Faith is today lived in a certainly less definable way than in the past and, especially in the western world, in a way more and more personal and adverse to rules.
At the same time and somewhat inexplicably the relationship between faith and the physicality of the human experience is so strong that it can still resist the web and smartphones.
It was Christian Norberg Schulz who pointed out that it is through the act of building that man can understand his place and thus experience his life as meaningful.
And the meaning of life, actually, is the fundamental core of any religion.
The 14th century Madonna della Rosa Sanctuary rises on a hilltop south of Lake Iseo, overlooking the Po Valley. Less than a kilometre away from the village of Monticelli Brusati, the place is isolated, able to distance the visitor from his everyday life with its atmosphere's strength.
In an intervention spanning four years this complex has been restored as a centre for pilgrims and visitors, with a new contemporary extension built south of the complex for meetings and prayer and an additional approach path designed for disabled people.
The extension speaks of timelessness, in great balance with the historical building and the landscape.

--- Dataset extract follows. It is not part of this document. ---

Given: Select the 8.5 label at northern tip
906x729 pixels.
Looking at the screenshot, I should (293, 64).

It is built as a walled structure with the same stone of the sanctuary, counterpointed by a wooden brise-soleil protecting a glass facade and covered with a green roof.

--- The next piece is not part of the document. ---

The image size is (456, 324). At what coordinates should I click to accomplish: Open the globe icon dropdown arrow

The aim of our design wanted to be the possibility to enhance the fruition of this space so public but at the same time so intimate, and to increase the strength of this ‘house of the spirit’, joining even more intimately than before the visitor’s meditation and reflection to the surrounding nature.
The new room is built adjacent to the ancient building, close to the garden placed behind the apse. Seen from the main churchyard and from the entrance, independent from that of the church, it seems a low building, almost hidden, built with the same stone of the sanctuary. The room has a second entrance from the garden behind the apse, that connects the new space more directly with the other spaces of the Sanctuary.
The main entrance leads to an intimate but wide-ranging space: the room opens the view towards the hills and the entire Po Valley through the glass façade filtered by wooden sunscreens.
So this closed space is ideally open and intertwined with the surrounding nature. These brise soleil, light and arranged in different directions, are an abstraction of trees, natural sunscreens to which we’ve got used all along.
The volume of the new building is in balance with those of the Sanctuary and of the close walled terraces and overlooks the vineyard below.
From this side the building looks light and natural, due to the material consonance with the historic building and the glass façade.
The new room is built with natural materials such as larch wood and local stone, split on the walls and polished on the floor, so to enhance the relationship with nature, in a way both visual and tactile.